Und in etwas anderer Sicht der Sachlage als Otto Bauer ueber die juedischen
Valutenspekulanten sieht sie Joseph Roth bedeutend weniger erfolgreich.
Die Valutenhaendler haetten mit allen Boersen der Welt in Verbindung stehen muessen,
um wirklich zu verdienen. Er aber stand nur mit einer schwarzen Boerse seines
Aufenthaltsortes in Verbindung Man hat die Schaedlichkeit, aber auch die
Informiertheit der schwarzen Boerse gewaltig ueberschaetzt.
Noch schwaerzer, als die schwarze Boerse, war die offizielle, schneeweisse,
in Unschuld prangende und von der Polizei geschuetzte.
Die schwarze Boerse war die schmutzige Konkurrenz einer schmutzigen Institution.
Die Valutenhaendler waren die gescholtenen Konkurrenten der ehrenhaft
genannten Banken.
Nur die wenigsten kleinen Valutenhaendler sind wirklich reich geworden. Die meisten
sind heute wieder, was sie gewesen sind: arme Ratenhaendler.
Satres Satz Der Antisemitismus ist kein juedisches Problem, er ist unser Problem
trifft jedoch nicht allein auf die Scheicher und Streicher zu, er formuliert ein
europaeisches Problem, sowohl der Politik und des Glaubens, des christlichen
in seiner katholischen, protestantischen aber auch die orthodoxie der Ostkirchen
und es trifft auch den Einzelnen. Kaum jemand kann sich da ausnehmen.
Sartre zeigt in seiner 1944 geschriebenen und nach dem Krieg veröffentlichen
Betrachtungen zur Judenfrage wie tief und wie verbreitet der Antisemitismus in
vielfaeltiger Erscheinung in das Alltagsleben eingedrungen ist, sich darin
festgesetzt hat und damit die Emanzipation der Juden und die vollkommen
gleichberechtigte Wahrnehmung des anderen verhindert, untergraebt und
unmoeglich macht. Zu aehnlichen Ergebnissen ist auch Manes Sperber gelangt,
der in seinem Buch Churban schreibt, dass Juden sich dem verzerrenden
Bild, dass ihre Gegner von ihnen gezeichnet, angepasst haetten, um nur ja
in Ruhe gelassen zu werden. Der Narr muss das bleiben, zu dem er gemacht
worden ist, um existieren zu koennen.
Der Antisemitismus hat durch die Jahrhunderte fest geformte
Stereotype erzeugt, die in anderer Weise auch gegen das Fremde, gegen den Fremden
und gegen das Neue, die bestehende Ordnung in Frage stellende eingesetzt werden, die den allgemeinen Umgang und die zwischenmenschlichen Beziehungen gepraegt haben.
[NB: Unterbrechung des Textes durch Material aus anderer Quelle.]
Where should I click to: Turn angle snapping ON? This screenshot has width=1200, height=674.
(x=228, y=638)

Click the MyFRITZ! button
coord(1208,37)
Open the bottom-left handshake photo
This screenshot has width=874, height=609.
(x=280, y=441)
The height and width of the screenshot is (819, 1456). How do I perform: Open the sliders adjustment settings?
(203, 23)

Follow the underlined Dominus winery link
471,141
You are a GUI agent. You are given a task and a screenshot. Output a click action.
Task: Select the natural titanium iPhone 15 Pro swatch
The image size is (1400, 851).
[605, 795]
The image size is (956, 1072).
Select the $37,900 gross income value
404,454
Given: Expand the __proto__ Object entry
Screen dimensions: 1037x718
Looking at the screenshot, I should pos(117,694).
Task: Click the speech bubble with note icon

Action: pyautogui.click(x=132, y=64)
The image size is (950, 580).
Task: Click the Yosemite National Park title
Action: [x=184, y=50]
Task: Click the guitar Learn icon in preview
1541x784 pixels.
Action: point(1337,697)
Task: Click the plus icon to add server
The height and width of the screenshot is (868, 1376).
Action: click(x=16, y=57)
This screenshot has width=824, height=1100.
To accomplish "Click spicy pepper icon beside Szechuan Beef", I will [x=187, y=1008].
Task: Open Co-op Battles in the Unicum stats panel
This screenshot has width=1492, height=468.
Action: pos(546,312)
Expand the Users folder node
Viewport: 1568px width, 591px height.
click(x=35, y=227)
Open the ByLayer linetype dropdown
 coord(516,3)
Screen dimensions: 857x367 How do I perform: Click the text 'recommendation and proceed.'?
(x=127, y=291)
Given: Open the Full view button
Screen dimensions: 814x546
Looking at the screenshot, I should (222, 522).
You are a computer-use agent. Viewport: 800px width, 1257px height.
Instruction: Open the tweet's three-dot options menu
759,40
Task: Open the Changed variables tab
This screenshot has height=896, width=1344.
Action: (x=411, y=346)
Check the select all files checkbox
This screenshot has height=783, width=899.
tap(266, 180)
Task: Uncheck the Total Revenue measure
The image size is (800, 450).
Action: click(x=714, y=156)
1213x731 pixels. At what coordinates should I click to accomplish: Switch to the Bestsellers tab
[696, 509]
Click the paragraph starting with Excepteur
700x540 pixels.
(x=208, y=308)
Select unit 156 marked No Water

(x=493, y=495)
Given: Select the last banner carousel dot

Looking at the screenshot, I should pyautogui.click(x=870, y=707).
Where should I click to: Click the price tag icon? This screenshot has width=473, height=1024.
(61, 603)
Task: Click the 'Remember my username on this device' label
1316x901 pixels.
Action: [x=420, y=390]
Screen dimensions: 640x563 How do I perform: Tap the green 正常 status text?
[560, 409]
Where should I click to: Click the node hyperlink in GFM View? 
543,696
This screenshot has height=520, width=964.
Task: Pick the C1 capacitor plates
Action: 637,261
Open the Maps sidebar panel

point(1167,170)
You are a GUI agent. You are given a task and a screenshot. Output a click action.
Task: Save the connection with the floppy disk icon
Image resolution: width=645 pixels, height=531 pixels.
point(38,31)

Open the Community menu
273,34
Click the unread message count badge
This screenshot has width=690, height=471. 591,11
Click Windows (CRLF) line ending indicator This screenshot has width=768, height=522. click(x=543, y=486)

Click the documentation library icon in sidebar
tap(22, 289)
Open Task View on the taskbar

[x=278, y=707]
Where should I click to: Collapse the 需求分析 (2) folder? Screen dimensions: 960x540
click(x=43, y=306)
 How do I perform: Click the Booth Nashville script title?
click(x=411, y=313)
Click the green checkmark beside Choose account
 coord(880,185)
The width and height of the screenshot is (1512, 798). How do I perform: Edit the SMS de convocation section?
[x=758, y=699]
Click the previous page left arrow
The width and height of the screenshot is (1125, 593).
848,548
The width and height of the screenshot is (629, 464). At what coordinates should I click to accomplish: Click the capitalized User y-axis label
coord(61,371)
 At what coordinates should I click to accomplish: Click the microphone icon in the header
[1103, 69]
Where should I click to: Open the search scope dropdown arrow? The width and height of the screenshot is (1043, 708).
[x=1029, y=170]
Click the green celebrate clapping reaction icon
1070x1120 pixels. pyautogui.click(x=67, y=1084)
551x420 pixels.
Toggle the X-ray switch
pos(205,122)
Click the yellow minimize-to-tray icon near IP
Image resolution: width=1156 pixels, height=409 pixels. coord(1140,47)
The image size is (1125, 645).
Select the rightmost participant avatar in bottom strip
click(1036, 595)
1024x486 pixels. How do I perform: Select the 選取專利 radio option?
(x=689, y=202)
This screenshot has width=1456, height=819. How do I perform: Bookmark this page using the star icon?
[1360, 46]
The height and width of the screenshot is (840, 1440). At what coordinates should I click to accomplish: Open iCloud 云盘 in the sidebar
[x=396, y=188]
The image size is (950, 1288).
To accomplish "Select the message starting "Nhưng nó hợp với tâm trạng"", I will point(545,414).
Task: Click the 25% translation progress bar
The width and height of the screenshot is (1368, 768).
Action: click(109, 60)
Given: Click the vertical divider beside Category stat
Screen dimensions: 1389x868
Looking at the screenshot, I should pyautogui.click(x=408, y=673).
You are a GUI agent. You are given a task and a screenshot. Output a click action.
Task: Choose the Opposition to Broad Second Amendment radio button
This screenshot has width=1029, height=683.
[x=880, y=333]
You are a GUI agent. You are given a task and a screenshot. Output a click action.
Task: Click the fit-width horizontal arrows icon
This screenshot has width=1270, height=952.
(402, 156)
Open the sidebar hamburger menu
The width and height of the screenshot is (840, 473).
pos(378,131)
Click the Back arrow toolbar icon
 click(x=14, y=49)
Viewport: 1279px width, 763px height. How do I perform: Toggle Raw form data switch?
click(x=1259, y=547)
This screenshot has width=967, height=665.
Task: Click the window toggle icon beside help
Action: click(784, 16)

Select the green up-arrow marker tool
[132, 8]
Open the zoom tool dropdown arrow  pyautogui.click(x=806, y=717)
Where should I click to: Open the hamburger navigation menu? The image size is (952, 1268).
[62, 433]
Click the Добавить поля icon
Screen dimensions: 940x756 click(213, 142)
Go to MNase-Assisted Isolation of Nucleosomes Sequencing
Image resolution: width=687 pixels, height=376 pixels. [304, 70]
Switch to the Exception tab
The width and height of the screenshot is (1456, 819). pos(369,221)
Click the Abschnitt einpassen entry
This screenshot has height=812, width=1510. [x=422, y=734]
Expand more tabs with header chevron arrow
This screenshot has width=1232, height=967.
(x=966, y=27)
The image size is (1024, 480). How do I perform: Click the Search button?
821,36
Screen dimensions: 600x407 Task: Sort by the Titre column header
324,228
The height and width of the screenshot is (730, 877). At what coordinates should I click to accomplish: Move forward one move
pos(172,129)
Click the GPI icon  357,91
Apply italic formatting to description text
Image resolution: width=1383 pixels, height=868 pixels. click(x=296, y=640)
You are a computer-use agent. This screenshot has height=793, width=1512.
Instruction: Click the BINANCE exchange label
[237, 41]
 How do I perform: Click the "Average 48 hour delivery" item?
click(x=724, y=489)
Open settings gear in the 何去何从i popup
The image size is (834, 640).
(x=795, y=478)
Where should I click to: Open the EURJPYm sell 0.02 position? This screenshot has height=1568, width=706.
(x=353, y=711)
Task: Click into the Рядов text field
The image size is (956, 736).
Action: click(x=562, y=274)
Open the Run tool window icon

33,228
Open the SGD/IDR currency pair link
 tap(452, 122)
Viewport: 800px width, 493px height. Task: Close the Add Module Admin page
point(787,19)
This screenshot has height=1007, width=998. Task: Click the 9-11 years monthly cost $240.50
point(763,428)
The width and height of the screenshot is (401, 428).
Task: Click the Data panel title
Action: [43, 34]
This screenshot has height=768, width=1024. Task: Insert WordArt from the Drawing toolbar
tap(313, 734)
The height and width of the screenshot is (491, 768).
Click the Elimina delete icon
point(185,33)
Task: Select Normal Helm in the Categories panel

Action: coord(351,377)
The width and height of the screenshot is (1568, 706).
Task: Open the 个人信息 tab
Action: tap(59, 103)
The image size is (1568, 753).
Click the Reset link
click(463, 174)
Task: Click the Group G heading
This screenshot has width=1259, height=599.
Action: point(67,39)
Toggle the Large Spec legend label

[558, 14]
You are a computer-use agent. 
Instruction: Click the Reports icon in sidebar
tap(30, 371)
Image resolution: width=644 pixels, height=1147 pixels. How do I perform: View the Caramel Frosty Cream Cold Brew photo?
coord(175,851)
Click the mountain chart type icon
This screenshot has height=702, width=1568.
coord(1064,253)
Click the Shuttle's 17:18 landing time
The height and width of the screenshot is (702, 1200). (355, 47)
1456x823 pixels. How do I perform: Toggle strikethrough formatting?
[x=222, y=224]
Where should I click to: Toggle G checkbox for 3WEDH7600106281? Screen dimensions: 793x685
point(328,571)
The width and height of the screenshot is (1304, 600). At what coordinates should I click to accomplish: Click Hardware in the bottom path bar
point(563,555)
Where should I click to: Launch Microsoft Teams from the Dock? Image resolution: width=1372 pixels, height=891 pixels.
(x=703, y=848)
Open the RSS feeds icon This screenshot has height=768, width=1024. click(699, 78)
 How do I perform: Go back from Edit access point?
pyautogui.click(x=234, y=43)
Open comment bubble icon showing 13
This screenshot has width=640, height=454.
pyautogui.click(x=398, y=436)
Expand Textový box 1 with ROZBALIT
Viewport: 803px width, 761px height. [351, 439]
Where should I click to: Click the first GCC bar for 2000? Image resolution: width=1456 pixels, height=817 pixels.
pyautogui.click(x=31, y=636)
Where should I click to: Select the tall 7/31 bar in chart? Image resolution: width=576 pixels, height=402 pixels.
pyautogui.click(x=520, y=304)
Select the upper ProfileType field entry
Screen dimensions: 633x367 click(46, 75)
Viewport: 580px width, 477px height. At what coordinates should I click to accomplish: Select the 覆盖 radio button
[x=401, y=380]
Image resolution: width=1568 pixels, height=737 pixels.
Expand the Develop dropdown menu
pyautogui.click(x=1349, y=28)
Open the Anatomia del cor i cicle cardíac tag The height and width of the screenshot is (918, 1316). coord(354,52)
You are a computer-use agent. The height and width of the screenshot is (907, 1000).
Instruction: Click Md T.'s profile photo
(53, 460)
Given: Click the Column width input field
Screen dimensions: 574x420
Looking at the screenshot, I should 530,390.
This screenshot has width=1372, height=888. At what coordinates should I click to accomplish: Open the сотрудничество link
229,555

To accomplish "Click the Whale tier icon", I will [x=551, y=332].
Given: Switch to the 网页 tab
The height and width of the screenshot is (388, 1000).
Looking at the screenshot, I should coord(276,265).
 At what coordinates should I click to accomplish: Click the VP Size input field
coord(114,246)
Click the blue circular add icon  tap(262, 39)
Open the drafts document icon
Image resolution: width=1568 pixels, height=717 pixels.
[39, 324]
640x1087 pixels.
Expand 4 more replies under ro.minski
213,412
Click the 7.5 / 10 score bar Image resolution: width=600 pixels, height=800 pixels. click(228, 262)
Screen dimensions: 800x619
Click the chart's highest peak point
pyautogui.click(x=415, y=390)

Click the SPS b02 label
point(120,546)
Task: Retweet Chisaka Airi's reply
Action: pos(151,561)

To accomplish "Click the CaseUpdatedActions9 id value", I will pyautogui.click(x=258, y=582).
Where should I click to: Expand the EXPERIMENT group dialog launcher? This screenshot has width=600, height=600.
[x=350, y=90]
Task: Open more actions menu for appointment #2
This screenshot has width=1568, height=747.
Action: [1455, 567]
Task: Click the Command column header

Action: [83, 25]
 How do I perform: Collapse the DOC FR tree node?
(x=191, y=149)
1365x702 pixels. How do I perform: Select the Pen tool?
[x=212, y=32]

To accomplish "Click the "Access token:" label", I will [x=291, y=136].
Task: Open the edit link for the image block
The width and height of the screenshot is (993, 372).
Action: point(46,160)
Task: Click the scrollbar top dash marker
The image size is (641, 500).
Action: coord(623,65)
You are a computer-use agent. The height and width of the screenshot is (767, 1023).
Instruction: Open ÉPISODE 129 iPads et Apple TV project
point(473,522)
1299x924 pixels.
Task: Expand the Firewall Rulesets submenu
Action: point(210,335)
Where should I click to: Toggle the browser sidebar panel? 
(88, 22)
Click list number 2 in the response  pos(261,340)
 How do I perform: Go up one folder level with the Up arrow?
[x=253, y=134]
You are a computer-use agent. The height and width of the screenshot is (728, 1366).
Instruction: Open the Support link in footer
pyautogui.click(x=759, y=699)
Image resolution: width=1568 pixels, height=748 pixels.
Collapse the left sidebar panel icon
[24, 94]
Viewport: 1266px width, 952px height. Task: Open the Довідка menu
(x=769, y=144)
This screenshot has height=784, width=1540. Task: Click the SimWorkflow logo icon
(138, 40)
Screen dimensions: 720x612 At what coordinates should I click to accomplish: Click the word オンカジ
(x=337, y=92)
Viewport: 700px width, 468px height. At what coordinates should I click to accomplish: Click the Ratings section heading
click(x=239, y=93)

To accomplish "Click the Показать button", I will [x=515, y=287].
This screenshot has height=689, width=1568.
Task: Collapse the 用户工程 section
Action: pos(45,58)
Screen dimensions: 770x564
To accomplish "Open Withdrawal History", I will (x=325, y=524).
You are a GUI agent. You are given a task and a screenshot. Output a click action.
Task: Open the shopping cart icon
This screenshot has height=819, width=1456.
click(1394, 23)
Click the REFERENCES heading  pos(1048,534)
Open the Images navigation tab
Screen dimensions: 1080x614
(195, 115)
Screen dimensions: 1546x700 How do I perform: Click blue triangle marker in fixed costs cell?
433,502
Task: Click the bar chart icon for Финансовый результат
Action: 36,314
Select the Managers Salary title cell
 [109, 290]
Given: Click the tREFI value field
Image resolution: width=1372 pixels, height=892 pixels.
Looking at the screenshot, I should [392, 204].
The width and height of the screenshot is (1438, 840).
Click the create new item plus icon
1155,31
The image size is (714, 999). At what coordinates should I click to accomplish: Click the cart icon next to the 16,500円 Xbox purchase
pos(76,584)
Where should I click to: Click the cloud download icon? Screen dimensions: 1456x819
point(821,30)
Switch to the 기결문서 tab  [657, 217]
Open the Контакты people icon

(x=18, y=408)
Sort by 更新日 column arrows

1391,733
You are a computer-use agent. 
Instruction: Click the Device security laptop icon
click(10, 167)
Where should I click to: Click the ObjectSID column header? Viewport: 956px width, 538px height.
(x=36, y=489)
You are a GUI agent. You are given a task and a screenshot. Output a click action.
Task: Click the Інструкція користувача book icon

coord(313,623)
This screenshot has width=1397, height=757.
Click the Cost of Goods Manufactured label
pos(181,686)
Diese Erkenntnis hat eben Theodor Herzl zur Gruendung eines eigenen, voellig unabhaengigen
Staatswesens bewogen.
Das gesamte Werk Franz Kafkas spricht von diesem Ausgesetztsein, dieser
Zuweisung des Anderssein, diesem unbedingten Mangel an Geborgenheit.
Was von vielen Kafkarezipienten und Lesern als Entfremdung der Moderne
verstanden worden ist, hat im wesentlichen sein Vorbild in der Entfremdung,
Verfremdung und Ablehnung der Juden, im ausserhalb der goettlichen Ordnung
seienden, die letztendlich in der voelligen Entrechtung und im Holocaust muendete.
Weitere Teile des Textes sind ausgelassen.